FYI: this is a crosspost form the suspension forum, hoping to get some help soon!

anyone try the Boxxer RC?

anyone try the Boxxer RC and love it or hate it? rather buy the R2C2?


----------



## his dudeness (May 9, 2007)

The RC is just simpler, less dampening adjustments. I believe the coil side is identical. I have a boxxer RC 2011 and from what I could tell it was pretty dang plush. But I never even rode the thing, swapped it out for a WC and the rc has been sitting in my garage ever since.


----------



## madridg (Apr 17, 2006)

thanks his dudeness! you must be the only RC owner out there  thanks for your feedback.

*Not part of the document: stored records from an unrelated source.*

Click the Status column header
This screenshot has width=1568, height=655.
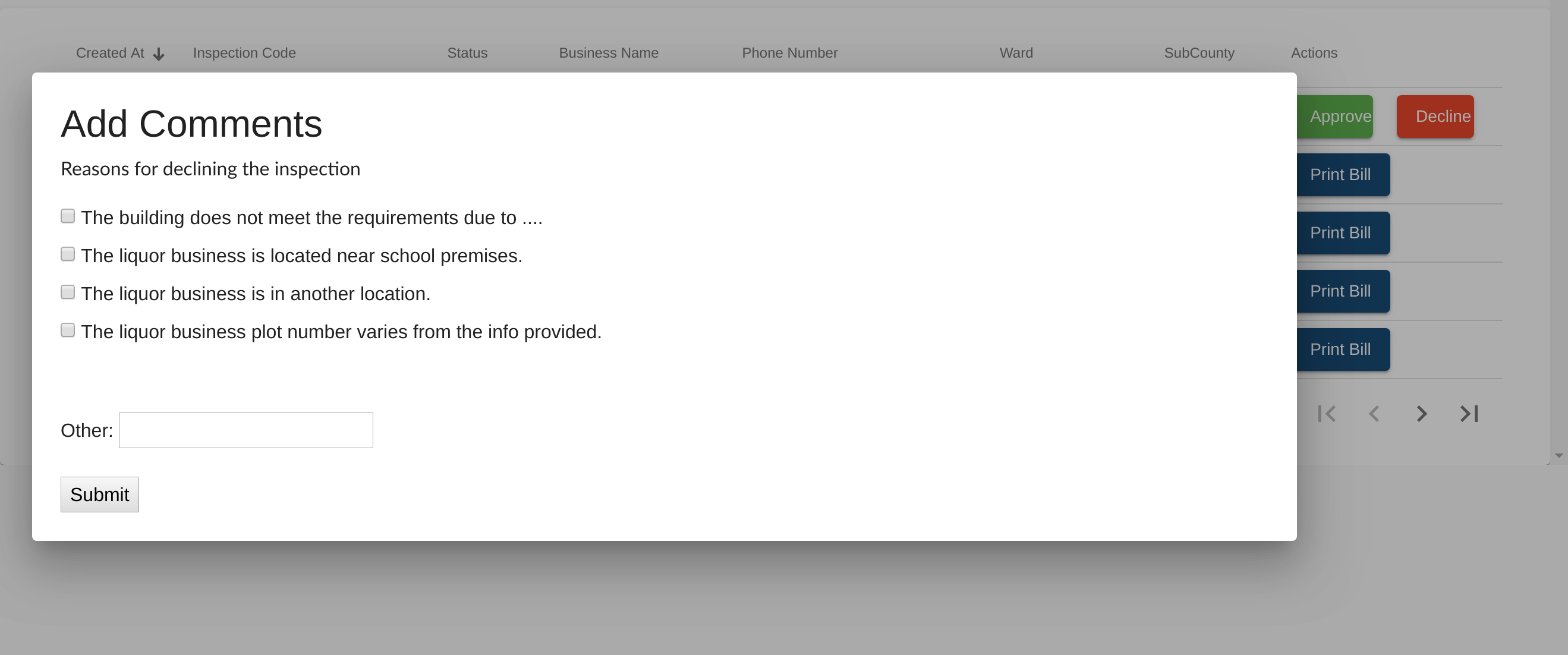tap(467, 53)
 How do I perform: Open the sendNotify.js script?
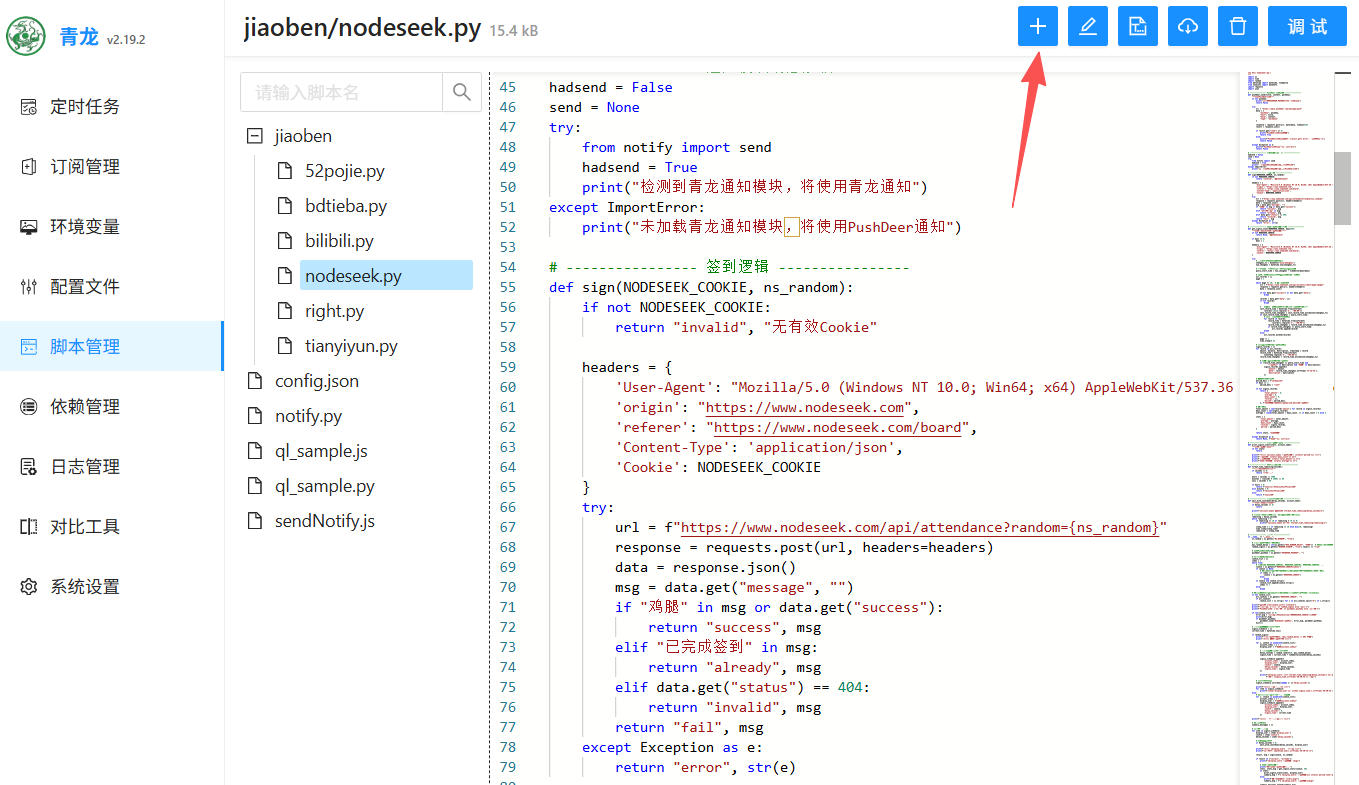[324, 521]
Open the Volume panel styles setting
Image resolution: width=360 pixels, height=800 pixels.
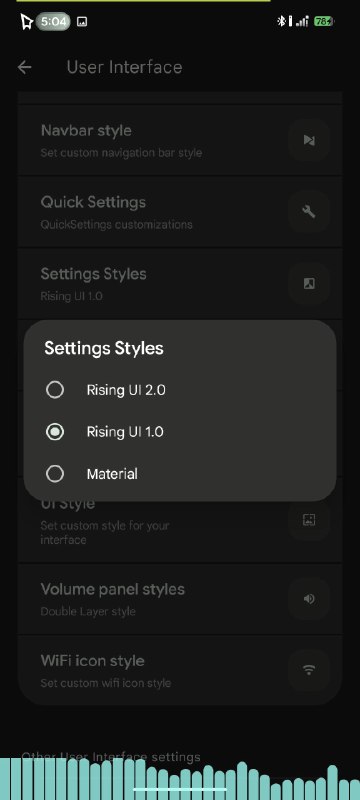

Based on the minimal response, the RC may not be the way to go, especially if I ever want to sell it later, nobody will know what it is


----------



## BIKESerFUN (Sep 5, 2007)

Before mission control rolled around three or so years ago, the damper in the boxxer rc was the stuff in the long travel world. Personally I like the simplicity of the RC but when staying on the ground and being responsive need to come from the same piece of suspension, the new adjustments are a necessity. However, I feel I need these adjustments more on the rear of my race bike than the front. If you want a simple set up, grab an RC for cheap. If you want to be able to adapt and adjust your fork to conquer all terrain, then get the one with mission.


----------



## Tree (Jan 27, 2004)

or get the RC and drop an Avalanche cartridge in it and have a flagship fork.


----------